Skip all pictures, then copy the lines from the start of the data through the line with "Task: Select the Schedule tab", keeping both ends.

___ RECORDS FOR THE EXERCISE

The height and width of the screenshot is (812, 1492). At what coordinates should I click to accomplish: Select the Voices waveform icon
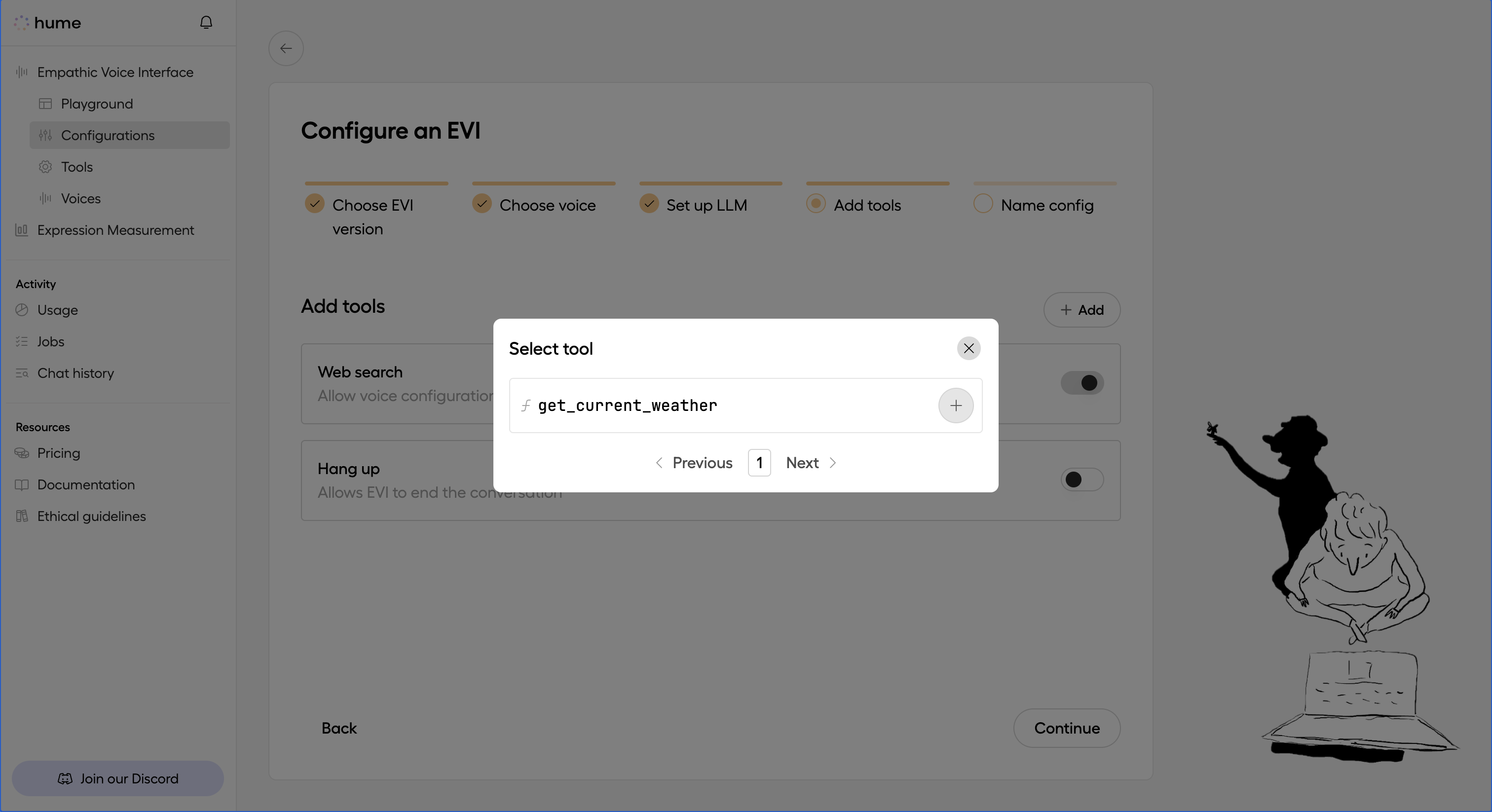point(45,198)
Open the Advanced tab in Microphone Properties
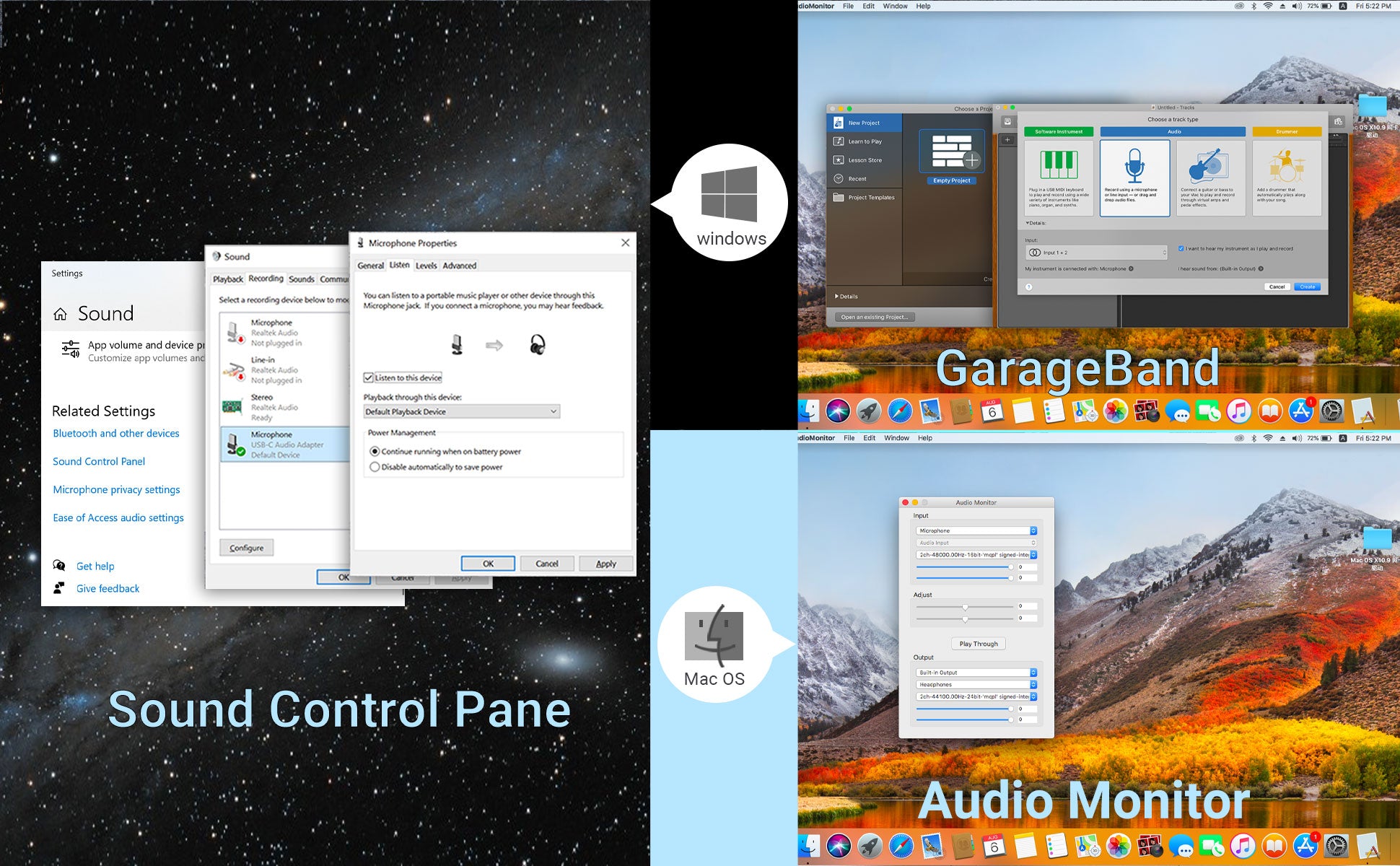The image size is (1400, 866). click(x=459, y=266)
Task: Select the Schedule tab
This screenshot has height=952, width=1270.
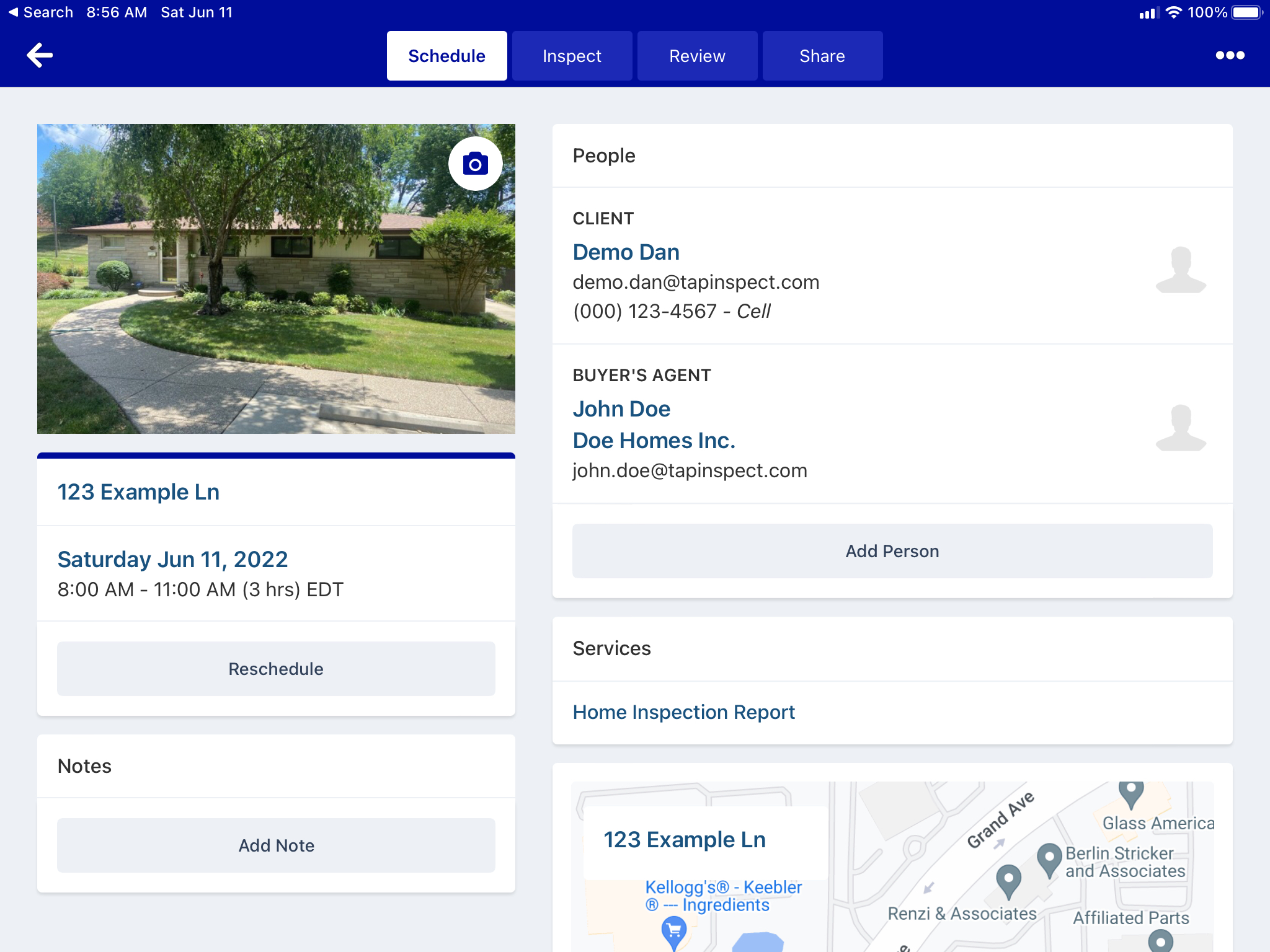Action: (x=446, y=56)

______

## REPLY TO THE EXERCISE
The height and width of the screenshot is (812, 1492). At what coordinates should I click to accomplish: Select the Voices waveform icon
point(45,198)
Open the Advanced tab in Microphone Properties
The image size is (1400, 866). click(x=459, y=266)
Task: Select the Schedule tab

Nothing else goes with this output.